Table
All results are displayed in the results tab in the table.
| Feature | Options/Actions |
|---|---|
| Filter by | Model Status Test Suite Run By Archived |
| Search Includes | Run Name Test Suite Name |
| Sort by | Pass Rate Run Date |
| Show Columns | Toggle visibility of individual table columns |
- Compare: Compare the results of two selected runs. They must be from the same test suite.
- Archive: Archive a selected run. It will no longer be displayed unless the
Archivedfilter is selected - Export: Export one or more selected runs to a CSV file.
Single Run
Clicking on a row will bring you to the single run page.
Filtering
| Feature | Options/Actions |
|---|---|
| Filter by Check Status | Checks Passed Checks Failed Some Checks Failed |
| Filter by Attributes | Tag Has Output Error Has Low Confidence Checks |
| Search Includes | Input Output Checks LLM Feedback Context |
Confidence

Statistics
Several statistics are reported for every run.

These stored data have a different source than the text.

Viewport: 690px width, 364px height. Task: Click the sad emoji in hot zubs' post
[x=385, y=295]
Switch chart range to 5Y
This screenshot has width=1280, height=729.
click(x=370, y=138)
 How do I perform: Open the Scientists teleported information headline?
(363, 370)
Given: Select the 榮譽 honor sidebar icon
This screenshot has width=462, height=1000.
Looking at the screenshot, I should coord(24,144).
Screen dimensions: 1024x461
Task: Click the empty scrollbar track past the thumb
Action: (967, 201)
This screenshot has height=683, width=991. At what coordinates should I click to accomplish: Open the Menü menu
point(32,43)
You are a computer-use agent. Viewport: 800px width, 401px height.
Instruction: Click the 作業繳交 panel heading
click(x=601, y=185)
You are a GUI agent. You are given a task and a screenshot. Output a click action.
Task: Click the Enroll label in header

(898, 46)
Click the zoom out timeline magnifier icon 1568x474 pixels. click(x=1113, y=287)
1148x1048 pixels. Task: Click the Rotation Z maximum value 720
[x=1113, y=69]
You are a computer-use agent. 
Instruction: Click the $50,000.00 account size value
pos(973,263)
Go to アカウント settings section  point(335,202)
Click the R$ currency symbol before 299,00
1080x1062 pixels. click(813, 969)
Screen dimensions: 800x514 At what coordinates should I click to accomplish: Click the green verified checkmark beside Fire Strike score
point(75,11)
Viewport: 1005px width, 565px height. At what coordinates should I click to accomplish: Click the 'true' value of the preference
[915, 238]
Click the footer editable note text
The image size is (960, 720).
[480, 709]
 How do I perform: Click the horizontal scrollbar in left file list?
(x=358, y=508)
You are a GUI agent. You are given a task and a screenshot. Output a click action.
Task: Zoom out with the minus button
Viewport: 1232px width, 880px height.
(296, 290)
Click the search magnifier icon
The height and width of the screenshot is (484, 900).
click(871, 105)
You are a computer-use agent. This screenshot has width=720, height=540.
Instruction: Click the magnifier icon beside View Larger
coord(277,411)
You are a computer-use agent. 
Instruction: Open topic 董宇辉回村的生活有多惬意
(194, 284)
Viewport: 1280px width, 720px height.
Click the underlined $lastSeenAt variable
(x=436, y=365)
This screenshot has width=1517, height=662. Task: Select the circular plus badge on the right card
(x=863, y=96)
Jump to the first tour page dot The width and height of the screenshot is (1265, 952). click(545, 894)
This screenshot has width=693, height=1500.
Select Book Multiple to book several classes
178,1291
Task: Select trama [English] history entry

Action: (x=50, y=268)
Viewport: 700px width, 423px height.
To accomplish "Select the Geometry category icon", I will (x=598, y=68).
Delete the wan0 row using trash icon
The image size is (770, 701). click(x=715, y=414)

- Success Rate: This is the percentage of tests in which all tests passed. For example, lets say there are four tests, each with two checks each. The first two get 2/2 points, the third gets 1/2 points, and the last gets 0/2. The success rate is 50% - 2/4 tests had all their checks pass.
- Pass Rate: This is the raw percentage of checks that passed - regardless of which test they belong to. So, if there are 8 checks across 4 tests, and 6 passed, then the pass rate is 75%.
- Low Confidence Rate: This is the percentage of tests that the system flagged as low confidence.
Comparisons
You can choose to compare two runs either through the table or when looking at a single run. This allows you to see the results of two runs side by side - this is commonly done to see the differences between two models.
Hide tests with matching auto-eval scores to show only tests that were marked differently by the auto-grader.